◆ Text excerpt
--- START ---

Historis's MCP server exposes the client record itself. An agent can log an event against the right person, search the history, resolve who a loose message is about, read the rules your organization set, and write back. And because every AI write is deterministic and attributed, you see exactly what it did. Marked, logged, reversible. One MCP server checks off your tasks; the other gives your AI a memory of your business.

Do you need both?

Often, yes, because they answer different questions. "What do I need to do today?" is Todoist's question and it answers it well. "Who is this client and what have we done for them?" is Historis's, and no task manager answers it, because a task list is not a memory. A freelancer might keep a personal Todoist for admin and errands and reach for Historis the moment a task is about a client: the call to return, the quote to follow up, the repair to phone about. The dividing line runs between tasks and people, not between one productivity app and another.

Why it matters

A checked-off task is a small deletion. That is the right behavior for "buy milk" and the wrong one for "the conversation with a client you will talk to again." If your livelihood depends on remembering what people bought, what they asked and what you promised, the task is only half the record, and Todoist keeps the half that expires. Historis keeps the half that compounds: one timeline per client, and an AI that can read it and add to it. Save Todoist for your to-do list. Your clients belong in Historis.

Related: why events beat tasks for client work, and how to give your own AI a memory it can write to.

Frequently asked questions

Is Historis a replacement for Todoist?
Not for a personal to-do list. For groceries, chores and admin, Todoist is excellent and Historis is not trying to unseat it. Historis replaces the workaround people reach for when their tasks are about clients: the task whose real subject is a person, whose history needs to live somewhere after the task is done. If your work revolves around people you serve, Historis is the better home for it; if it is about your own errands, keep Todoist.

--- END ---

◆ What you will do
Please continue the Historis and Todoist comparison above, picking up right after its last sentence.

◆ Stored rows

--- START ---

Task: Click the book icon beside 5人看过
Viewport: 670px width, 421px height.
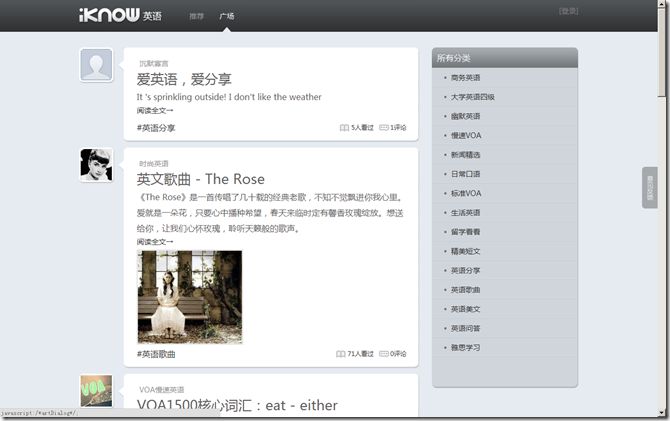Action: 344,128
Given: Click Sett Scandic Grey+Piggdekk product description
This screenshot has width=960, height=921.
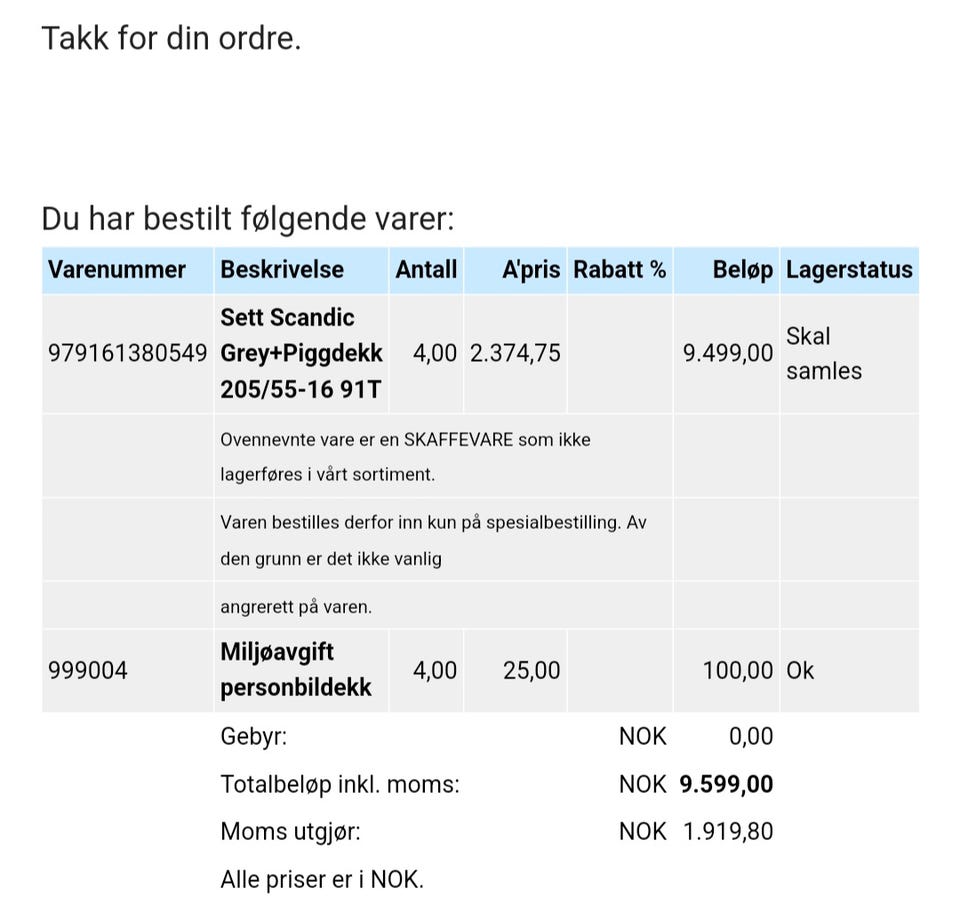Looking at the screenshot, I should (301, 353).
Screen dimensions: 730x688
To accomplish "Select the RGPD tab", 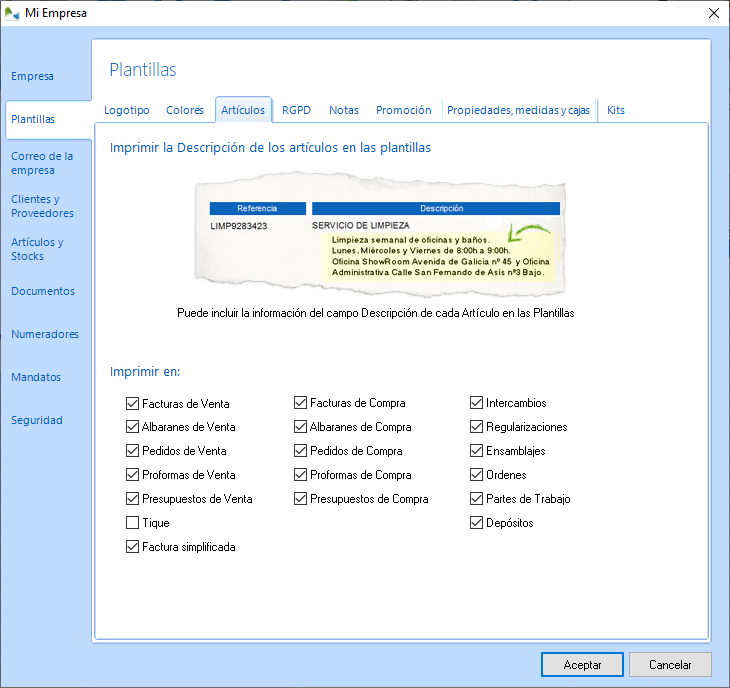I will [296, 110].
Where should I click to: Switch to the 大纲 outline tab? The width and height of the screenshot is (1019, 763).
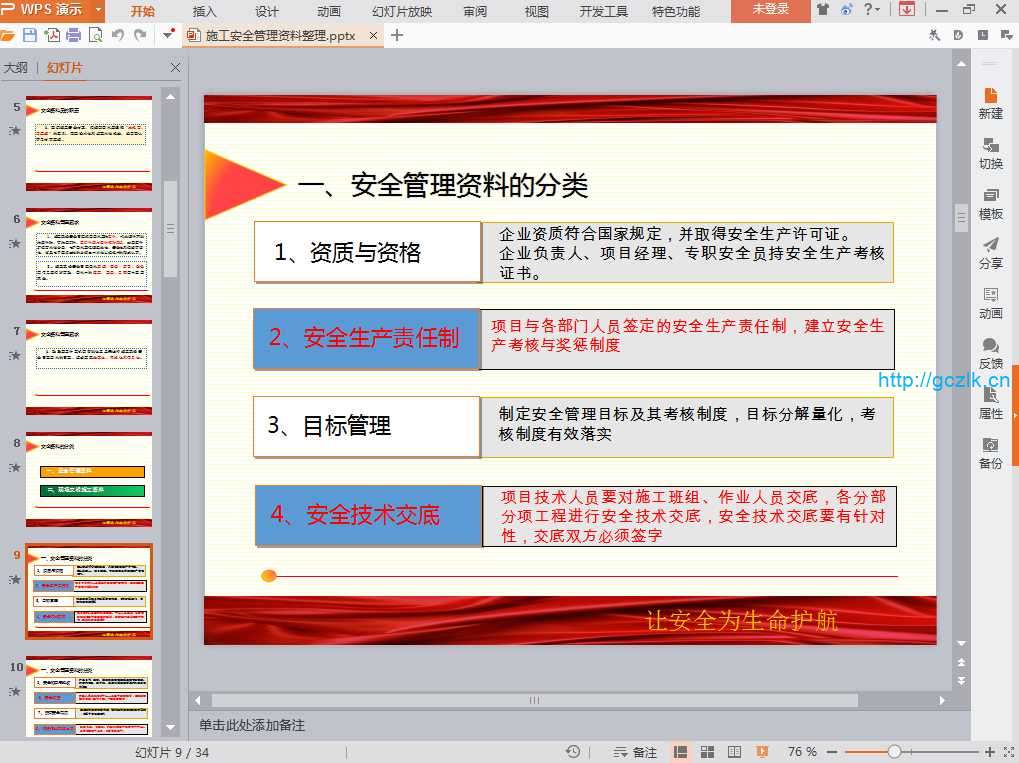click(x=16, y=68)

--- END ---

◆ Reply
Does Todoist track contacts or client history?
No. Todoist has no contact or person entity: a client's name lives inside a task as plain text. You can type "call Marie about the guitar," but "Marie" is a string, not a record. There is no page that gathers everything you have done with Marie, and when the task is completed the note disappears with it. Historis makes the person the record and the task an event on their timeline, so the history stays.
Both have an MCP server, so what is the difference?
Todoist's MCP server lets an AI agent manage tasks: add one, list them, mark one done. Historis's MCP server exposes the client record itself: an agent can log an event against the right person, search the history, read your organization's rules, and write back. Every write an AI makes carries a mark and shows up in the log, so it can be undone. One ticks tasks off a list and the other remembers your business.
Can I use Todoist and Historis together?
Yes, and many people should, because they answer different questions. Todoist answers "what do I need to do today?"; Historis answers "who is this client and what have we done for them?" A common split is a personal Todoist for errands and admin, and Historis as soon as a task involves a client: returning a call, chasing a quote, phoning someone about their repair.